(Data rows):
## BEGIN
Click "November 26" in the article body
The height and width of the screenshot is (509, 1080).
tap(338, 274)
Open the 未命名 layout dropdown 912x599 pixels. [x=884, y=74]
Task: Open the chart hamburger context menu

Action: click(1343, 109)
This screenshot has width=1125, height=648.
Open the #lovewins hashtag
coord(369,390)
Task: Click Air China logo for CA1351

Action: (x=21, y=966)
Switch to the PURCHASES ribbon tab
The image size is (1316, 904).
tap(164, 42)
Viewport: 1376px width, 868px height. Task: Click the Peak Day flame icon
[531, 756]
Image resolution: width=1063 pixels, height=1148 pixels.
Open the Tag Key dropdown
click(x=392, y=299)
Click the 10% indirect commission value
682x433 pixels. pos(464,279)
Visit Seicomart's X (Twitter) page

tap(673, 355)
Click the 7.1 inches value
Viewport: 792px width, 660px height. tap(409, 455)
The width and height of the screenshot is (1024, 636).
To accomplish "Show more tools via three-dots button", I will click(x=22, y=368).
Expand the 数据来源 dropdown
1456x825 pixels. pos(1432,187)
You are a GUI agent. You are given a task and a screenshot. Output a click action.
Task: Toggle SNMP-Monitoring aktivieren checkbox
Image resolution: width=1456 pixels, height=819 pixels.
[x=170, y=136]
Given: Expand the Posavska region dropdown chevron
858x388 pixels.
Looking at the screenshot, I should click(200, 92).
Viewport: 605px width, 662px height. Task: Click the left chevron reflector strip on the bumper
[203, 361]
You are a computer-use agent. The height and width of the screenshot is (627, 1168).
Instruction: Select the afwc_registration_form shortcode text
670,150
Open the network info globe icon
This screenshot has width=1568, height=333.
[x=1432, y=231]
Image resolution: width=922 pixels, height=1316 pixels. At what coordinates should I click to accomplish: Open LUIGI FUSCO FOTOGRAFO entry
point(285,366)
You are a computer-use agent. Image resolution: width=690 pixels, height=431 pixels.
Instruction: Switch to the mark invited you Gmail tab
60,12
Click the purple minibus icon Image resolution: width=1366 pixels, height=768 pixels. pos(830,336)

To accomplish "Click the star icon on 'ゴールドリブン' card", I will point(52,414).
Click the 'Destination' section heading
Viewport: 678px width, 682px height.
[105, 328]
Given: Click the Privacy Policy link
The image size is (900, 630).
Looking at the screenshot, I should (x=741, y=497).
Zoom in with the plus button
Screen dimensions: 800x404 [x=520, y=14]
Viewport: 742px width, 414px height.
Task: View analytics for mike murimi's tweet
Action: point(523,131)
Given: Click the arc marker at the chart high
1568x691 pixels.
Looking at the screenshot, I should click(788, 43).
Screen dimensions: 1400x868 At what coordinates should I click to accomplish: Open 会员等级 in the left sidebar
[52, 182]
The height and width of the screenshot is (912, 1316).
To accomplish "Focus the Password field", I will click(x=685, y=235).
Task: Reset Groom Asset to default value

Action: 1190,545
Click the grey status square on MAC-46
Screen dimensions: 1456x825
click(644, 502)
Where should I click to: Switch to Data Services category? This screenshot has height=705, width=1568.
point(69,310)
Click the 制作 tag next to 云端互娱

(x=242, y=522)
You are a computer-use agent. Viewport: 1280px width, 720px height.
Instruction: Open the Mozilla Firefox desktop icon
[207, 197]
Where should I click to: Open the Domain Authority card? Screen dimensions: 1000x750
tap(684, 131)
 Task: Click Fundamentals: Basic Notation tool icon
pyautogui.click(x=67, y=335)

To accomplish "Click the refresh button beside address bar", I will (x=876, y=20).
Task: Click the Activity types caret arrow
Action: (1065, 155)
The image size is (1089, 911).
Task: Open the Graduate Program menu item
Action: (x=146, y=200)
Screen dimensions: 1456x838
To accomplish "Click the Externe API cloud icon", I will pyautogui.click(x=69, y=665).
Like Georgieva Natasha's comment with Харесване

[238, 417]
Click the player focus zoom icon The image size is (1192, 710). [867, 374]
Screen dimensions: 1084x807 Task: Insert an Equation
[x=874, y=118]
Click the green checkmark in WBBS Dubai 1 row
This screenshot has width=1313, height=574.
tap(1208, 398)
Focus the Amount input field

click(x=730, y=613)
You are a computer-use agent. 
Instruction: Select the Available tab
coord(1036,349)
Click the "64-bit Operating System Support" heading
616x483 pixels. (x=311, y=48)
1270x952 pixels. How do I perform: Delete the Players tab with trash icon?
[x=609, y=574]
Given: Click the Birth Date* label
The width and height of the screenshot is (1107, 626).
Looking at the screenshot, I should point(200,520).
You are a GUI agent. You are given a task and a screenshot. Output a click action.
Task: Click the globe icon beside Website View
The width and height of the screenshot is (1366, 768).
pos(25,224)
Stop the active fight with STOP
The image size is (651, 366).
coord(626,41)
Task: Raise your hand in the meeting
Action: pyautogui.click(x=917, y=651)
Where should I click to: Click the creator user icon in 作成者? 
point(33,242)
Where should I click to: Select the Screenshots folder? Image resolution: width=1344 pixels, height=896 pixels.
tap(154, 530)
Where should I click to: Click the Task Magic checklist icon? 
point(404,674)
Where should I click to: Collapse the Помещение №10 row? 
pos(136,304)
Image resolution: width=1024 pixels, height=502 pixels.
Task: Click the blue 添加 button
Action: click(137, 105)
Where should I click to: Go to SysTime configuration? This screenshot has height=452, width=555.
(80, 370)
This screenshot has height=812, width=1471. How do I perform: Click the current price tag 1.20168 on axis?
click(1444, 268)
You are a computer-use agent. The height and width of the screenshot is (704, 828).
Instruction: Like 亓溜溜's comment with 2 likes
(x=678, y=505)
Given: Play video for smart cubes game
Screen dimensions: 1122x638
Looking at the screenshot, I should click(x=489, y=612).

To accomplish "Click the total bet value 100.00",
## END
(Instruction): Update the data above by changing each "Where should I click to" to "Where do I click to" and leaving everything else as it is.

(Answer to this exercise):
Click "November 26" in the article body
The height and width of the screenshot is (509, 1080).
tap(338, 274)
Open the 未命名 layout dropdown 912x599 pixels. [x=884, y=74]
Task: Open the chart hamburger context menu

Action: click(1343, 109)
This screenshot has width=1125, height=648.
Open the #lovewins hashtag
coord(369,390)
Task: Click Air China logo for CA1351

Action: (x=21, y=966)
Switch to the PURCHASES ribbon tab
The image size is (1316, 904).
tap(164, 42)
Viewport: 1376px width, 868px height. Task: Click the Peak Day flame icon
[531, 756]
Image resolution: width=1063 pixels, height=1148 pixels.
Open the Tag Key dropdown
click(x=392, y=299)
Click the 10% indirect commission value
682x433 pixels. pos(464,279)
Visit Seicomart's X (Twitter) page

tap(673, 355)
Click the 7.1 inches value
Viewport: 792px width, 660px height. tap(409, 455)
The width and height of the screenshot is (1024, 636).
To accomplish "Show more tools via three-dots button", I will click(x=22, y=368).
Expand the 数据来源 dropdown
1456x825 pixels. pos(1432,187)
You are a GUI agent. You are given a task and a screenshot. Output a click action.
Task: Toggle SNMP-Monitoring aktivieren checkbox
Image resolution: width=1456 pixels, height=819 pixels.
[x=170, y=136]
Given: Expand the Posavska region dropdown chevron
858x388 pixels.
Looking at the screenshot, I should click(200, 92).
Viewport: 605px width, 662px height. Task: Click the left chevron reflector strip on the bumper
[203, 361]
You are a computer-use agent. The height and width of the screenshot is (627, 1168).
Instruction: Select the afwc_registration_form shortcode text
670,150
Open the network info globe icon
This screenshot has width=1568, height=333.
[x=1432, y=231]
Image resolution: width=922 pixels, height=1316 pixels. At what coordinates should I click to accomplish: Open LUIGI FUSCO FOTOGRAFO entry
point(285,366)
You are a computer-use agent. Image resolution: width=690 pixels, height=431 pixels.
Instruction: Switch to the mark invited you Gmail tab
60,12
Click the purple minibus icon Image resolution: width=1366 pixels, height=768 pixels. pos(830,336)

To accomplish "Click the star icon on 'ゴールドリブン' card", I will point(52,414).
Click the 'Destination' section heading
Viewport: 678px width, 682px height.
[105, 328]
Given: Click the Privacy Policy link
The image size is (900, 630).
Looking at the screenshot, I should (x=741, y=497).
Zoom in with the plus button
Screen dimensions: 800x404 [x=520, y=14]
Viewport: 742px width, 414px height.
Task: View analytics for mike murimi's tweet
Action: point(523,131)
Given: Click the arc marker at the chart high
1568x691 pixels.
Looking at the screenshot, I should click(788, 43).
Screen dimensions: 1400x868 At what coordinates should I click to accomplish: Open 会员等级 in the left sidebar
[52, 182]
The height and width of the screenshot is (912, 1316).
To accomplish "Focus the Password field", I will click(x=685, y=235).
Task: Reset Groom Asset to default value

Action: 1190,545
Click the grey status square on MAC-46
Screen dimensions: 1456x825
click(644, 502)
Where do I click to: Switch to Data Services category? This screenshot has height=705, width=1568.
point(69,310)
Click the 制作 tag next to 云端互娱

(x=242, y=522)
You are a computer-use agent. Viewport: 1280px width, 720px height.
Instruction: Open the Mozilla Firefox desktop icon
[207, 197]
Where do I click to: Open the Domain Authority card? Screen dimensions: 1000x750
tap(684, 131)
 Task: Click Fundamentals: Basic Notation tool icon
pyautogui.click(x=67, y=335)

To accomplish "Click the refresh button beside address bar", I will (x=876, y=20).
Task: Click the Activity types caret arrow
Action: (1065, 155)
The image size is (1089, 911).
Task: Open the Graduate Program menu item
Action: (x=146, y=200)
Screen dimensions: 1456x838
To accomplish "Click the Externe API cloud icon", I will pyautogui.click(x=69, y=665).
Like Georgieva Natasha's comment with Харесване

[238, 417]
Click the player focus zoom icon The image size is (1192, 710). [867, 374]
Screen dimensions: 1084x807 Task: Insert an Equation
[x=874, y=118]
Click the green checkmark in WBBS Dubai 1 row
This screenshot has width=1313, height=574.
tap(1208, 398)
Focus the Amount input field

click(x=730, y=613)
You are a computer-use agent. 
Instruction: Select the Available tab
coord(1036,349)
Click the "64-bit Operating System Support" heading
616x483 pixels. (x=311, y=48)
1270x952 pixels. How do I perform: Delete the Players tab with trash icon?
[x=609, y=574]
Given: Click the Birth Date* label
The width and height of the screenshot is (1107, 626).
Looking at the screenshot, I should point(200,520).
You are a GUI agent. You are given a task and a screenshot. Output a click action.
Task: Click the globe icon beside Website View
The width and height of the screenshot is (1366, 768).
pos(25,224)
Stop the active fight with STOP
The image size is (651, 366).
coord(626,41)
Task: Raise your hand in the meeting
Action: pyautogui.click(x=917, y=651)
Where do I click to: Click the creator user icon in 作成者? 
point(33,242)
Where do I click to: Select the Screenshots folder? Image resolution: width=1344 pixels, height=896 pixels.
tap(154, 530)
Where do I click to: Click the Task Magic checklist icon? 
point(404,674)
Where do I click to: Collapse the Помещение №10 row? 
pos(136,304)
Image resolution: width=1024 pixels, height=502 pixels.
Task: Click the blue 添加 button
Action: click(137, 105)
Where do I click to: Go to SysTime configuration? This screenshot has height=452, width=555.
(80, 370)
This screenshot has height=812, width=1471. How do I perform: Click the current price tag 1.20168 on axis?
click(1444, 268)
You are a computer-use agent. The height and width of the screenshot is (704, 828).
Instruction: Like 亓溜溜's comment with 2 likes
(x=678, y=505)
Given: Play video for smart cubes game
Screen dimensions: 1122x638
Looking at the screenshot, I should click(x=489, y=612).

To accomplish "Click the total bet value 100.00",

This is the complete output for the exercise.